-------- Page text --------

Dielectric-metal-dielectric (DMD) multilayer coatings, in which a metal layer is sandwiched between two layers of dielectric material, are well known in the art. Berning et al., J __ Opt. Soc. Am. _r H, 230 (1957) discloses a DMD coating having a silver layer and dielectric multilayer antireflection coatings on either side for use as band pass filters. Holland et al., Brit. J. Appl. Phys. , _&, 359 (1958) discloses a gold DMD coating which is transparent to visible light but infrared reflective. Additional publications related to DMD coatings are Plumat et al., CA 840,513 (1970) and Asahi Glass, GB 1,307,642 (1973) .

Thin metal layers are also incorporated into more complicated optically selective multilayer coatings, such as Fabry-Perot filters wherein two or more thin metal layers are separated by dielectric spacers. Antireflection layers may additionally be placed on the exterior metal surfaces of such coatings to increase transmittance.

Multilayer coatings are often used in architectural or automotive glazing applications, where high visible or solar light transmittance and infrared light reflectance are important, and in aircraft transparencies where high light transmittance and electrical conductivity are necessary. Further, it is very important that these coatings be environmentally stable, because of the harsh environments in which they are called to perform. However, the metal layers therein are usually very thin, often only 50-200 angstroms thick, and relatively fragile. Thin layers of certain metals such as silver are not particularly stable, especially at such extreme thinnesses, because of the metal's tendency to form sulfides or oxides (from reaction with chemicals in the environment) and to agglomerate. Antireflection layers may provide some protection by serving as corrosion barriers, but they themselves are also usually very thin, typically 200- 1000 angstroms thick, and cannot afford adequate protection, unless the multilayer coating is further protected by placing it in a laminate or other protective structure.

-------- Material provided --------

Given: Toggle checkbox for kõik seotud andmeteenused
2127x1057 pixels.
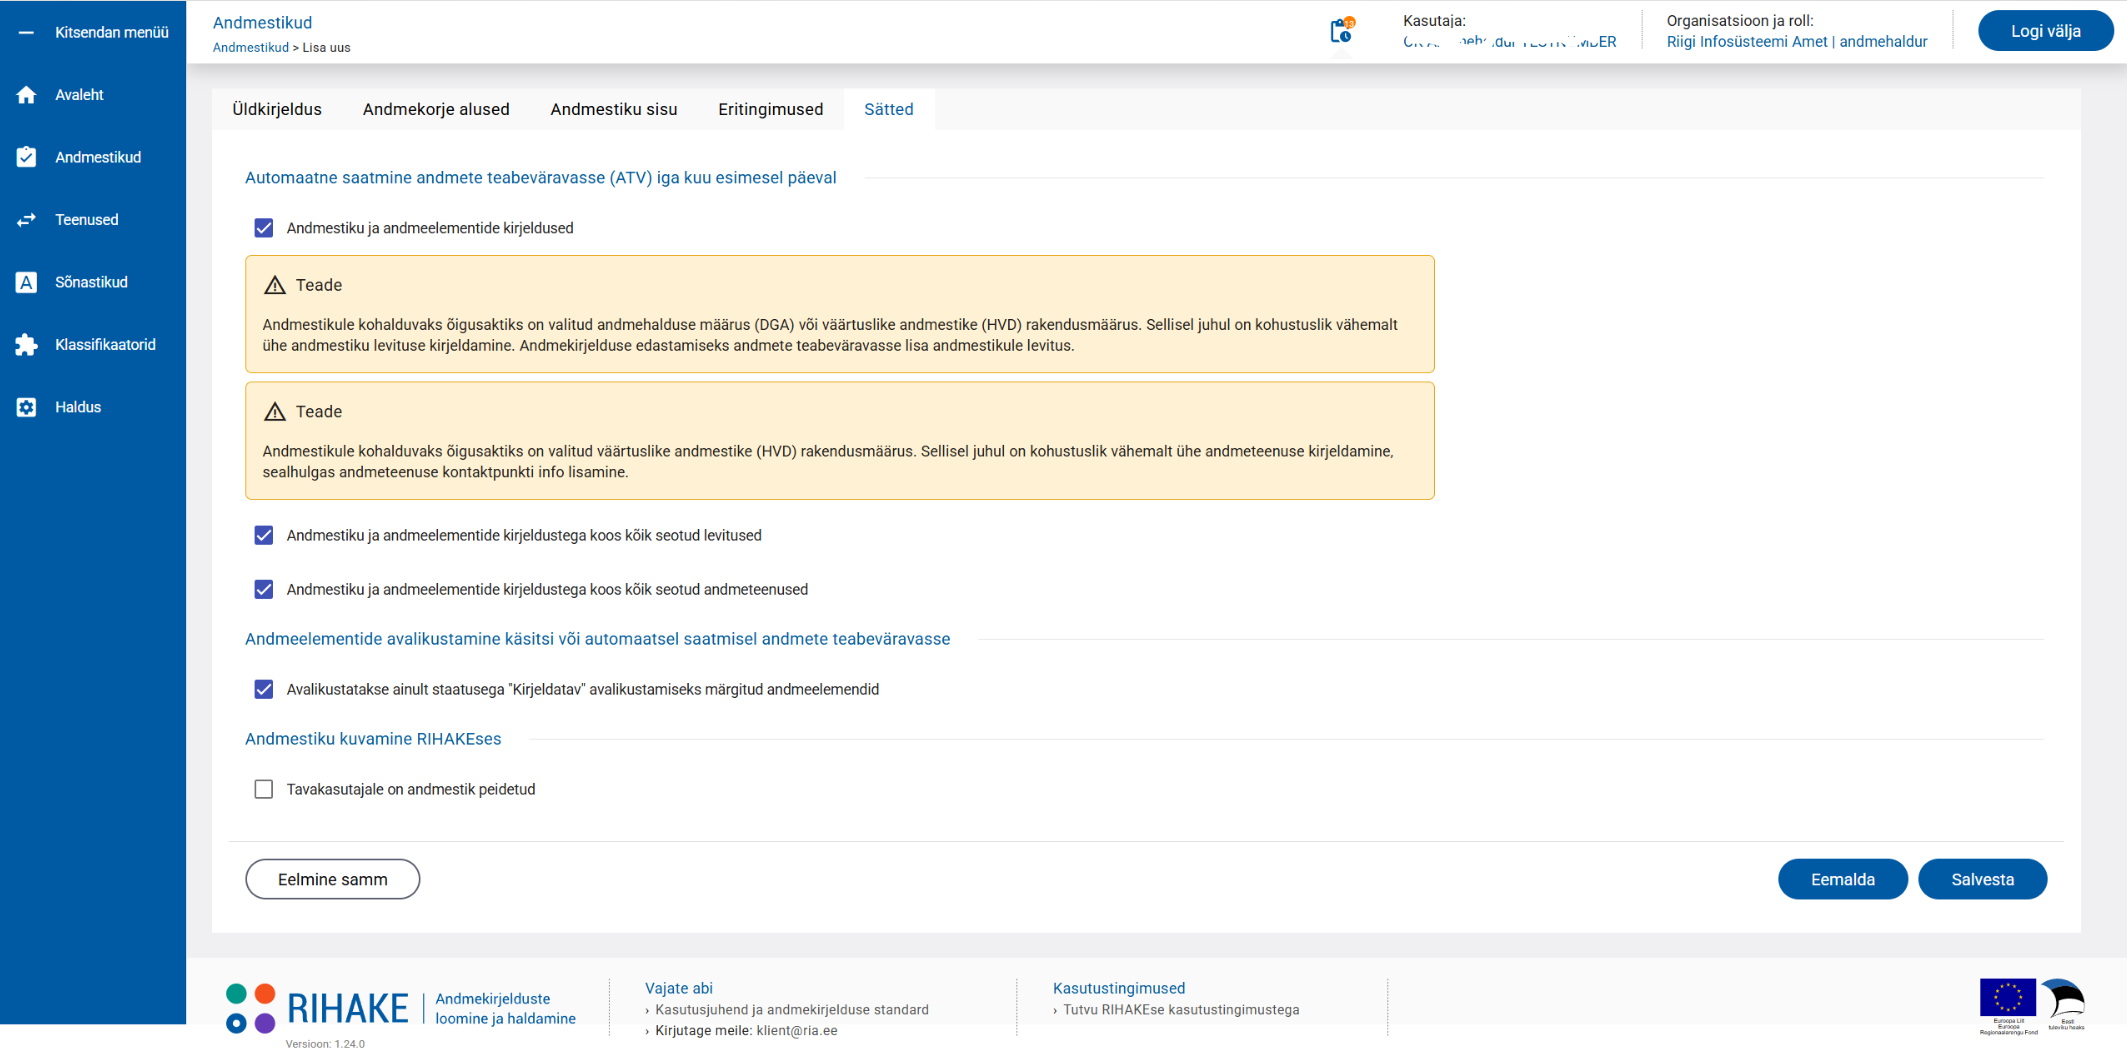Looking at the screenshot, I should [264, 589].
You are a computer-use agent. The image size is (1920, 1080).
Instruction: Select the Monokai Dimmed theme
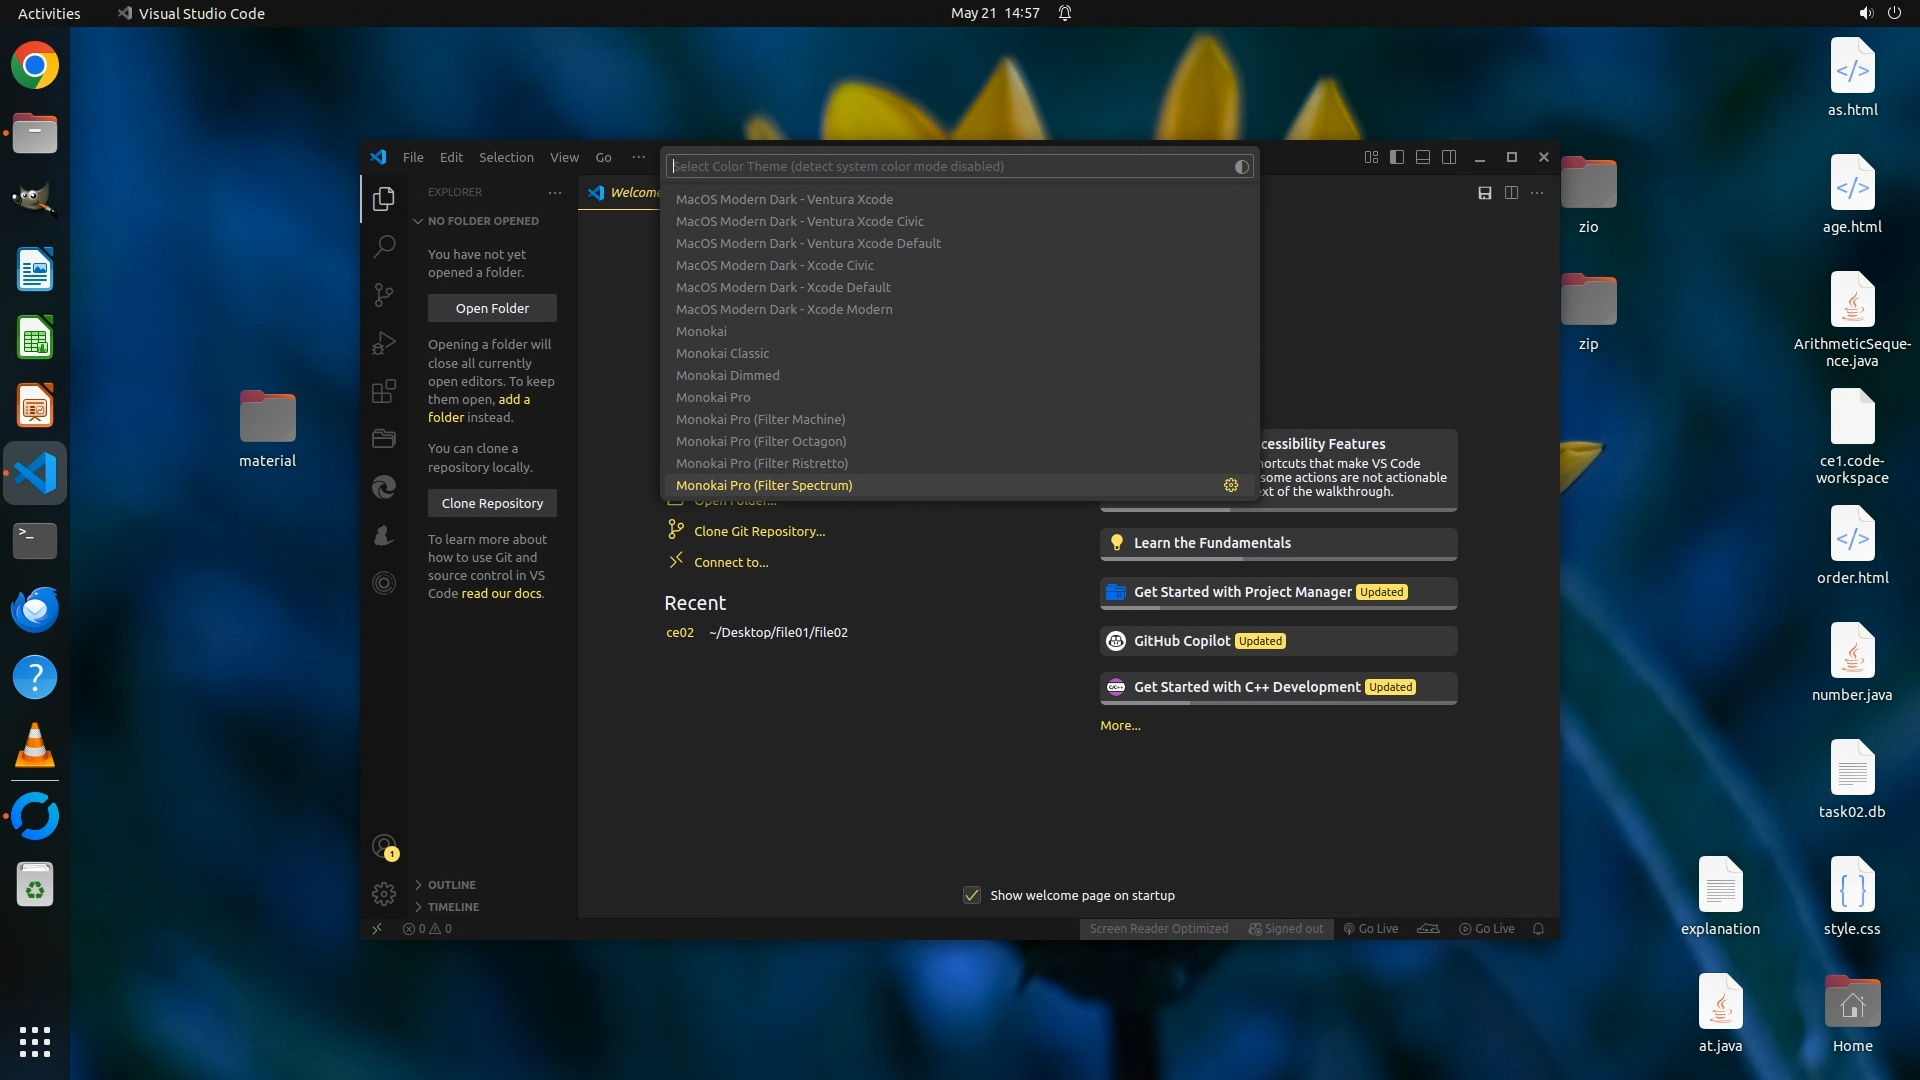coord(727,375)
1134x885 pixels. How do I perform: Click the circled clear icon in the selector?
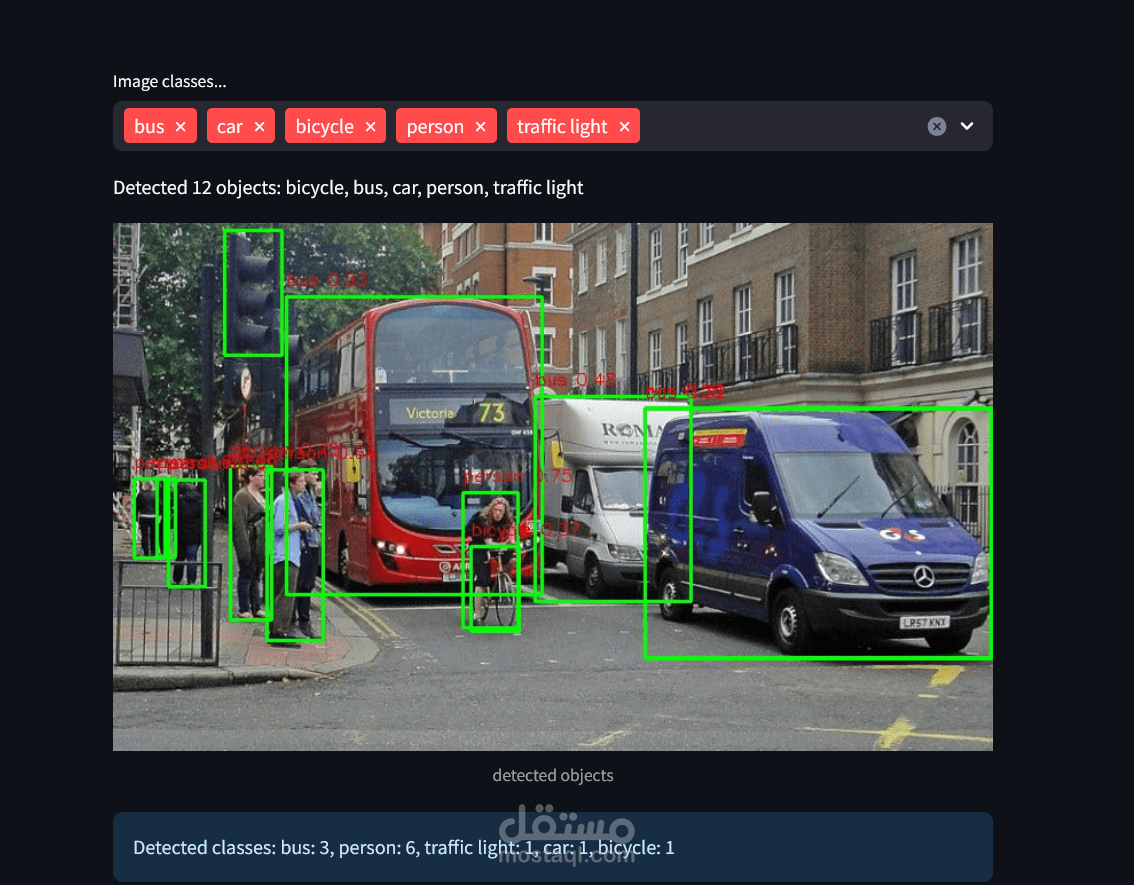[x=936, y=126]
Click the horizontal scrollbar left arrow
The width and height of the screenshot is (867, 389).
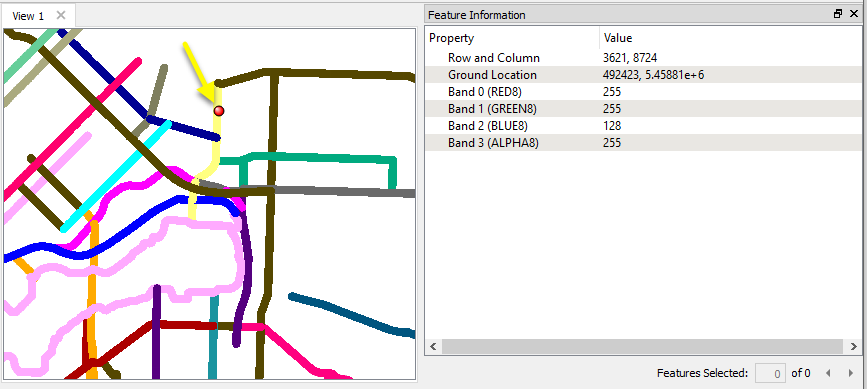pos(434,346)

--------

Stated exercise 1: In the passage on dielectric-metal-dielectric coatings, how thick are the metal layers in multilayer coatings usually?
Stated exercise 2: Extend the passage on dielectric-metal-dielectric coatings, picking up after its final sentence.

Reply 1: They are very thin, often only 50-200 angstroms thick.

Reply 2:
Chiba et al, in US 4,166,876 (1979), discloses a DMD coating in which the metal layer is silver alloyed with up to 30% by weight of copper to improve its environmental stability. Yatabe, in US 4,234,654 (1980) similarly discloses alloying the silver with 3-30% gold in a DMD coating.

Dietrich et al., in GB 2,135,697 A (1984), teaches a four- layer DMD coating in which the metal layer is composed of two layers: a silver layer and a second metal layer of aluminum, titanium, tantalum, chromium, magnesium, or zirconium. The second metal layer protects the silver layer during the subsequent deposition of a dielectric anti-reflection layer, and also improves mechanical strength and chemical resistance. The antireflection layer may be indium or tin oxide containing some lead oxide. A small amount of nickel (less than 1%) may be added to the silver. Hart, in US 4,462,883 (1984), discloses various heat mirror constructions in which a thin metal layer is placed over a silver layer to protect the latter during the subsequent deposition of a dielectric layer on top. The metal layer may be a transition metal, such as manganese, chromium, iron, platinum, copper, or gold, or a group Illa-Va element, such as bismuth, indium, or lead.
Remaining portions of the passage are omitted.